In helping rebuild Iraq’s education system, the U.S. government will not rewrite the curricula for primary and secondary schools, an official of the United States Agency for International Development said at a conference here last week.
At the Sept. 11 gathering, held to update the public on the USAID’s education work in Iraq, Norman Rifkin, an education specialist with the agency, cited several necessary tasks for rebuilding Iraqi education that the U. S. government will not get involved with.
“Although a new curriculum is needed, USAID is not writing the curriculum,” Mr. Rifkin said. He added that the agency recognizes that designing a new curriculum takes many years, and that such work should be done by the Iraqi people.
In addition, Mr. Rifkin noted that while UNICEF, the United Nation’s agency for children, estimates that Iraq needs at least 5,000 new schools, the USAID will not build them. The agency is only refurbishing existing ones.
And while Iraq needs to train new teachers, the USAID will participate in training only in-service teachers, not preservice ones, he said.
Mr. Rifkin provided limited information at the conference on one person, Dr. Aladin A.S. Alwan, who may play a large role in carrying out some of the education work that won’t be carried out by the USAID. The Iraqi Governing Council, formed by officials of the U.S.-led postwar occupation of Iraq, this month appointed Dr. Alwan, a medical doctor and recent official of the U.N.'s World Health Organization, as the Iraqi minister of education.
He has headed the WHO’s department of noncommunicable diseases in Geneva and more recently served as the WHO representative in Jordan. Dr. Alwan, 54, was born in Baghdad and received medical training in Britain early in his career.
Mr. Rifkin also reviewed the work in Iraq that the USAID has accomplished.
Through its one-year, $63 million contract with Creative Associates International Inc., for example, the USAID has given $1.3 million to communities to refurbish schools and equip educational offices in some of Iraq’s 18 governing regions.
Also through Creative Associates, based in Washington, the agency has 1.5 million school-supply kits ready to be distributed to secondary students in Iraq.
And with $10 million provided to the United Nations Educational, Scientific and Cultural Organization, or UNESCO, the U.S. development agency has supported the printing of thousands of copies each of 48 Arabic and 30 Kurdish math and science textbooks.
Frank Dall, who is directing education efforts in Iraq by Creative Associates, said that the logistics of planning for students to start school this fall have gone well, despite security concerns. However, the work of getting education institutions running has gone more slowly than expected, he said, adding that it has taken time to sort out which people to hire.
Mr. Dall said Creative Associates is carrying on with its original charge from the USAID to bring child-centered teaching methods to Iraq. (“U.S. to Remake School System in Postwar Iraq,” April 16, 2003.)
“By next April, we hope to reach 75,000 secondary school teachers with new ideas and methodologies for what they do,” he said.
A USAID official who is soon leaving his position in the agency, John R. Swallow, challenged that assumption during a question-and- answer period at the conference. “Is it possible to move away from rote memorization while this wholesale change is coming about?” he asked.
“It’s possible, but it’s going to take a lot longer than we thought,” Mr. Dall replied.
The work of providing textbooks for Iraqi children has been taken up primarily by UNICEF.
A U.N. Security Council committee last month approved the use of $72 million that had been part of the world organization’s Oil for Food Program in Iraq to pay for the printing of 66 million textbooks for Iraqi children.

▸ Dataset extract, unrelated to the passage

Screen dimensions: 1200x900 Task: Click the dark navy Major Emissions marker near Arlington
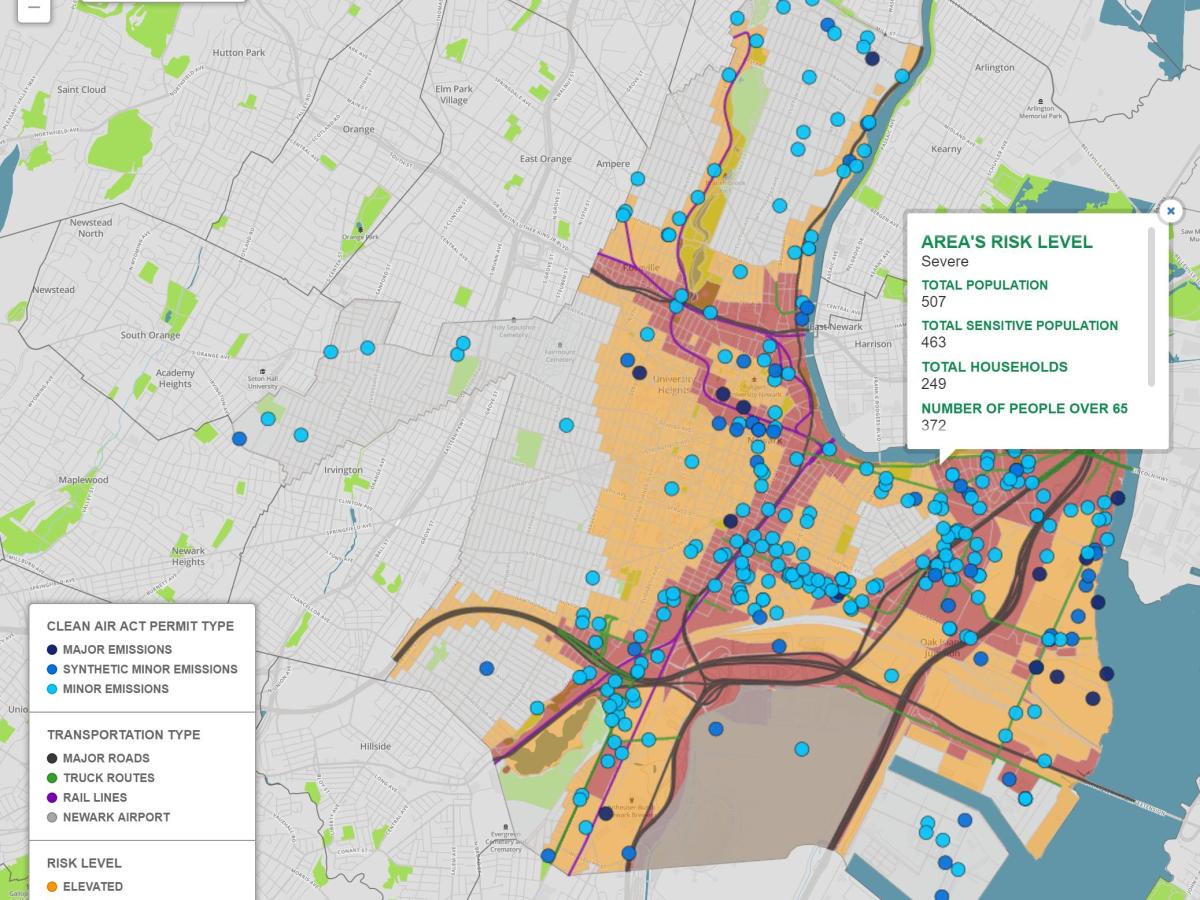click(x=872, y=59)
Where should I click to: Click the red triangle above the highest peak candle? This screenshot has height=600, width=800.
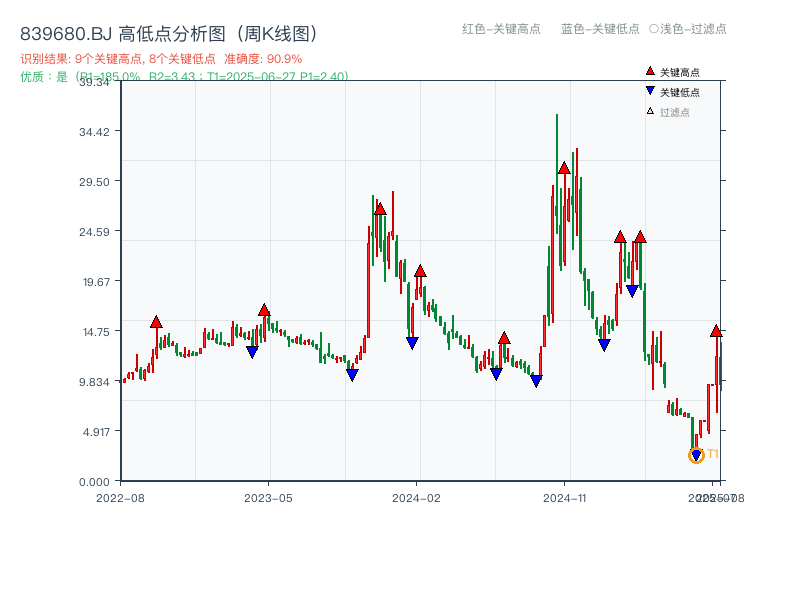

A UNICEF official who is a liaison to the Oil for Food Program declined last week to provide a detailed update of the textbook project.
Mr. Dall mentioned in an interview before last week’s session that after the Aug. 19 bombing of the U.N.'s headquarters in Baghdad, the U.N. withdrew many UNICEF personnel to Amman, Jordan. But he said he didn’t know the status of the textbook-printing project.